Arbeitsauftrag 1:
Prüfen Sie, ob die Aussagen (a), (b) und (c) mit dem Seitentext übereinstimmen. Antworten Sie jeweils mit Ja oder Nein und zitieren Sie die entscheidenden Worte des Seitentexts wörtlich.
(a) Die sterblichen Überreste wurden in einer Felsspalte nahe Kipfenberg gefunden.
(b) Bei der Aktion im Herbst 2022 gab es einen entscheidenden Treffer.
(c) Bei den Fundstücken befand sich eine rot-weiße Decke.
Arbeitsauftrag 2: Geben Sie den Abschnitt des Seitentexts beginnend mit „Nahe Kipfenberg waren“ und fortlaufend bis „eines Liebespaares zeigte.“ erneut wieder und tauschen Sie dabei „Plastikfolie“ gegen „Frischhaltefolie“ aus.
Arbeitsauftrag 3:
Beantworten Sie anhand des Seitentexts die folgenden Fragen.
(a) Wie alt war Sonja Engelbrecht damals?
(b) Wie viele Männer aus dem Raum Kipfenberg wurden erneut um DNA-Proben gebeten?
(c) In welcher Fernsehsendung bestätigte Roland Baader die DNA-Spurenlage?

Seitentext:
-------
Die Münchner Kriminalpolizei legt den Fall Sonja Engelbrecht nicht zu den Akten. Im Gegenteil: 29 Jahre nach dem zunächst spurlosen Verschwinden und - wie man heute weiß - der Ermordung der damals 19 Jahre alten Münchner Schülerin sind erneut mehr als 80 Männer aus dem Raum Kipfenberg gebeten worden, freiwillig DNA-Proben abzugeben. Der Reihentest und die Befragungen sollen nach Polizeiangaben am Mittwoch stattfinden.
Nahe Kipfenberg waren vor zwei Jahren in einer Felsspalte hoch über dem Altmühltal die sterblichen Überreste der ermordeten Münchner Schülerin gefunden worden. Und dazu Gegenstände, die den Ermittlern mögliche Hinweise auf die Identität des Mörders geben: Plastikfolie, Müllsäcke und Klebestreifen, an denen noch weiße Malerfarbe klebte, und eine blau-schwarze Kunstfaser-Decke, die das Motiv eines Liebespaares zeigte.
An diesen Relikten konnte DNA gesichert werden, die nicht von Sonja Engelbrecht stammt. Also der genetische Fingerabdruck des Täters. "Ja, wir haben eine DNA-Spurenlage", bestätigte der Münchner Kriminalhauptkommissar Roland Baader vor einem Jahr in der ZDF-Sendung "Aktenzeichen XY ... ungelöst".
Bereits im Herbst 2022 wurden die Speichelproben von rund 50 Personen aus dem Raum Kipfenberg genommen und weitere Personen erneut überprüft, die schon früher als Zeugen vernommen worden waren. Doch den einen entscheidenden "Spur-Personen-Treffer" gab es damals nicht. Ebenso wenig bei einer weiteren Typisierungsaktion der Polizei vor einem Jahr.
-------
Datenauszüge:
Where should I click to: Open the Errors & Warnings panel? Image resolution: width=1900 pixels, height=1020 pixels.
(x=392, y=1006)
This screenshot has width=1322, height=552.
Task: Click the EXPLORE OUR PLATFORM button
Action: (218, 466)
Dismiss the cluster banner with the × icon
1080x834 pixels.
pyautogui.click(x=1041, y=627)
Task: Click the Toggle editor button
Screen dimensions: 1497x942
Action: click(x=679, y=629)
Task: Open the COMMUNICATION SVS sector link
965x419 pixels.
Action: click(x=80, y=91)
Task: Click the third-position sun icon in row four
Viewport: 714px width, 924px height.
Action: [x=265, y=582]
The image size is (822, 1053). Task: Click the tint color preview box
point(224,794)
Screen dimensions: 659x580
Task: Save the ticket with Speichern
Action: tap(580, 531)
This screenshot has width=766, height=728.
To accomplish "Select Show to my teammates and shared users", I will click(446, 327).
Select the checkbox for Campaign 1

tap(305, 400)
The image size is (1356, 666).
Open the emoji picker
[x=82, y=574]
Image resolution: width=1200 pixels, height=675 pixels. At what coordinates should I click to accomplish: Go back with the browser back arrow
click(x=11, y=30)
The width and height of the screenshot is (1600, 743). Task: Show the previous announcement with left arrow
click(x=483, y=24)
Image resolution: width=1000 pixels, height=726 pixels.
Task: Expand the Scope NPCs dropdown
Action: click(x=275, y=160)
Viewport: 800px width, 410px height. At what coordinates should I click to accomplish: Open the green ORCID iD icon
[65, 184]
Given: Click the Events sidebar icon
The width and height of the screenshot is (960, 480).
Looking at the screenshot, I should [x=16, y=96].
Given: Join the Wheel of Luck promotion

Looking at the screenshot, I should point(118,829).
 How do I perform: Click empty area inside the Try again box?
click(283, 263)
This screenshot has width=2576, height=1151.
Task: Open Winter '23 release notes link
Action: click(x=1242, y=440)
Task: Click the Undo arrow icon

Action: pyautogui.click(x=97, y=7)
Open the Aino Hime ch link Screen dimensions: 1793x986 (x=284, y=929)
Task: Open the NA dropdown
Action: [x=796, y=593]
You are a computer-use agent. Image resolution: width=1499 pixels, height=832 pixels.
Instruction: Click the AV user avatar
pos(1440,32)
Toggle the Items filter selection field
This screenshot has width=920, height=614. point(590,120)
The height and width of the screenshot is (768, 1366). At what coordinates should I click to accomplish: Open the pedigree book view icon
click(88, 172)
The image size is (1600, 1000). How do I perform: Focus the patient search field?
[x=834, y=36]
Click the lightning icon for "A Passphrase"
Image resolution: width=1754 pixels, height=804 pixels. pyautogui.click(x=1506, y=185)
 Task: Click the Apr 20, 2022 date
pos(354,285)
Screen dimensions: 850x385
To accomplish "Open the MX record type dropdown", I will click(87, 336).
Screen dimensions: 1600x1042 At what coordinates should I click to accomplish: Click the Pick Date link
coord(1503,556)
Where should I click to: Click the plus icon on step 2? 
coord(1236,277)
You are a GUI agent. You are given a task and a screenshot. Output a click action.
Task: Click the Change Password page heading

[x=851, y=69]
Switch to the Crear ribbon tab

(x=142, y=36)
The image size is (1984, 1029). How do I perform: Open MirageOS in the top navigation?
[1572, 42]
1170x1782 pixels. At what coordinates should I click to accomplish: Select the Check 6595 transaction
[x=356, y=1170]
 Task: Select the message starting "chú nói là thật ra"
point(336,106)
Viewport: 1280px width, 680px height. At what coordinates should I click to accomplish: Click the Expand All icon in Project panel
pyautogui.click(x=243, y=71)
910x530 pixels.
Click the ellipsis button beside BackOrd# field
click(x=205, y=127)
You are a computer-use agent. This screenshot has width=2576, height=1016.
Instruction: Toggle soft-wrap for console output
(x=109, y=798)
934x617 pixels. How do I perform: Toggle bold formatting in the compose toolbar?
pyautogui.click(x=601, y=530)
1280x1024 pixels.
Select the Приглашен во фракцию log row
-------
Schriftliche Antwort 1:
(a) Ja: „Nahe Kipfenberg waren vor zwei Jahren in einer Felsspalte hoch über dem Altmühltal die sterblichen Überreste der ermordeten Münchner Schülerin gefunden worden.“
(b) Nein: „Doch den einen entscheidenden "Spur-Personen-Treffer" gab es damals nicht.“
(c) Nein: „eine blau-schwarze Kunstfaser-Decke, die das Motiv eines Liebespaares zeigte“

Schriftliche Antwort 2:
Nahe Kipfenberg waren vor zwei Jahren in einer Felsspalte hoch über dem Altmühltal die sterblichen Überreste der ermordeten Münchner Schülerin gefunden worden. Und dazu Gegenstände, die den Ermittlern mögliche Hinweise auf die Identität des Mörders geben: Frischhaltefolie, Müllsäcke und Klebestreifen, an denen noch weiße Malerfarbe klebte, und eine blau-schwarze Kunstfaser-Decke, die das Motiv eines Liebespaares zeigte.

Schriftliche Antwort 3:
(a) 19 Jahre
(b) mehr als 80
(c) „Aktenzeichen XY ... ungelöst“